* About this exercise:
Extend the news article below about the AI infrastructure startup Build, picking up after its final paragraph.

* Selected passage:
- James Stirrat-Ellis, co-founder of Build, trained as an architect and worked on the S$13 billion Changi Airport expansion. He later developed AI to speed up the due diligence process that often delays infrastructure projects worldwide.
- The New York-based startup has raised $8.5 million in seed funding, led by Index Ventures. Angel investors from OpenAI, Blackstone, and Meta AI Research also joined the round.
- Build has completed more than 100 projects across 15 countries and recently landed its first hyperscaler client, referring to the largest cloud and tech companies.
While working on the $13 billion Singapore airport terminal, which was built to serve 50 million passengers a year, James Stirrat-Ellis saw major problems such as lengthy consultant reports, scattered data, and slow workflows.
“I realised I either need to start my own firm or get the tech to build things faster,” he tells Tech Funding News. He left his master’s program at Harvard, taught himself to code, and helped lead a fast-growing AI company in 2024 before starting Build, an AI infrastructure company, with Ben McClusky.
Today, this New York-based startup raised $8.5 million in seed funding led by Index Ventures. Pebblebed, Puzzle Ventures, and Tiny.vc also joined, along with angel investors such as OpenAI CFO Sarah Friar, Blackstone CTO John Stecher, and senior leaders from Meta AI Research and Google Maps.
Focusing on services rather than software
Unlike most AI startups that sell licenses, Build works on a retainer basis. This difference is central to how the company operates.
Infrastructure projects often rely on consultants for tasks such as site sourcing, technical checks, power assessments, risk planning, and environmental analysis. These jobs are usually handled by different firms over several weeks. With hyperscalers expected to invest almost $700 billion in data centres by 2026, speed is essential.
Build cuts out these consulting costs. Clients pay a monthly retainer and get integrated assessments from over 1,600 data sources, checked in parallel and reviewed by a human before delivery.
“The industry spends money on consultants and outsourced labour. We replace that spending. We achieve software margins by automating much of our work, but our focus is on services spend, not software spend,” Stirrat-Ellis says.

* Data extract:
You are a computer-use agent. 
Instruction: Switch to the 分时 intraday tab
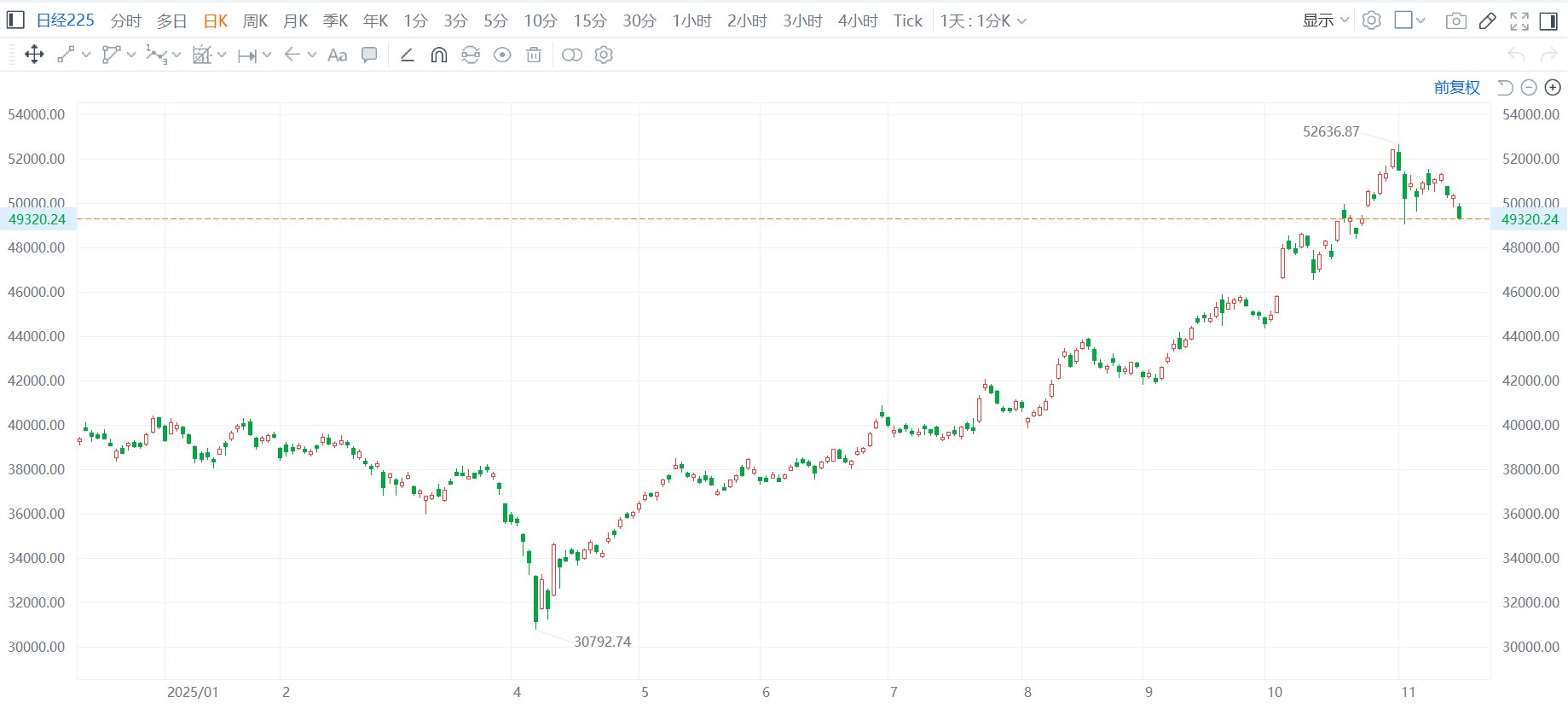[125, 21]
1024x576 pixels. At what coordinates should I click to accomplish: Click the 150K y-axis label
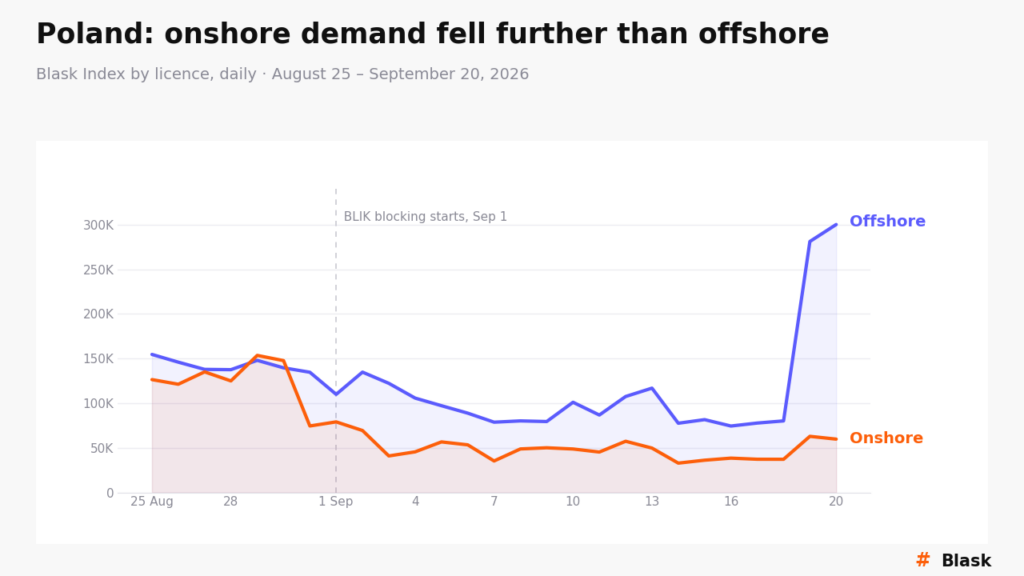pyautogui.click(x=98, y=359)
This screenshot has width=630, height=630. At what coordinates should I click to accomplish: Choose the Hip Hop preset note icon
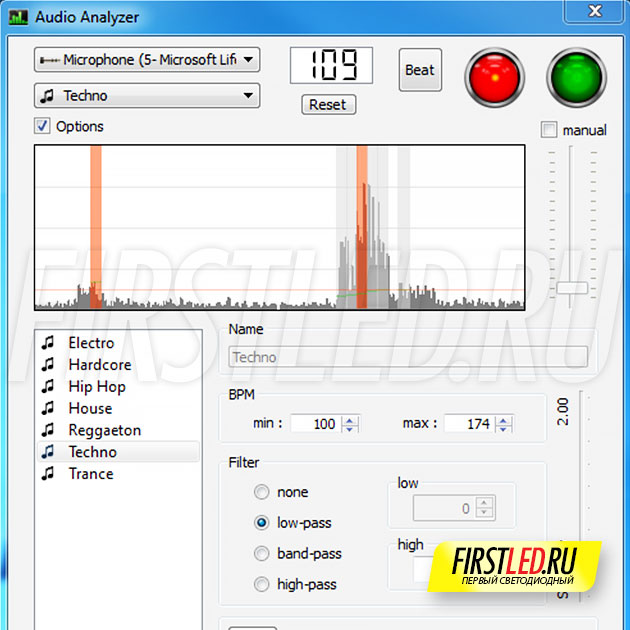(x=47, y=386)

* Task output:
The company says this approach cuts due diligence timelines by more than 95%. Tasks that once took weeks now take only hours. This model is catching on in real estate and property tech, where AI is starting to automate jobs that people used to handle.
Growing from two founders to serving major clients in under two years
Since its inception, the company has grown to 10 employees across four continents and plans to hire five more. It has completed over 100 projects in 15 countries for clients such as Tishman Speyer, supporting firms with a total of $2 trillion in assets. Build also recently signed its first hyperscaler client, which Stirrat-Ellis calls “the top customer you can get” in data centre work.
This growth shows a gap in the market. By the end of 2025, global data centre capacity under construction will hit 23 gigawatts. Demand driven by AI is outpacing what traditional development can keep up with. While big consultancies like CBRE, Arup, and JLL are investing in AI tools, Build stands out by replacing consultants instead of just making them more efficient.
“In terms of direct technology competitors, we were first to market. We compete with the legacy industry, the consultants that existed before,” Stirrat-Ellis says.
This approach caught the attention of Index Ventures, known for backing Revolut, Deliveroo, and Adyen, with partner Martin Mignot leading many investments. “The round came to us. We got a term sheet within a day,” Stirrat-Ellis tells TFN.
“James and Ben have combined deep technical capability with real operational understanding of how critical infrastructure gets built. The infrastructure challenge is global, and what the team has achieved before launch is extraordinary,” adds Mignot.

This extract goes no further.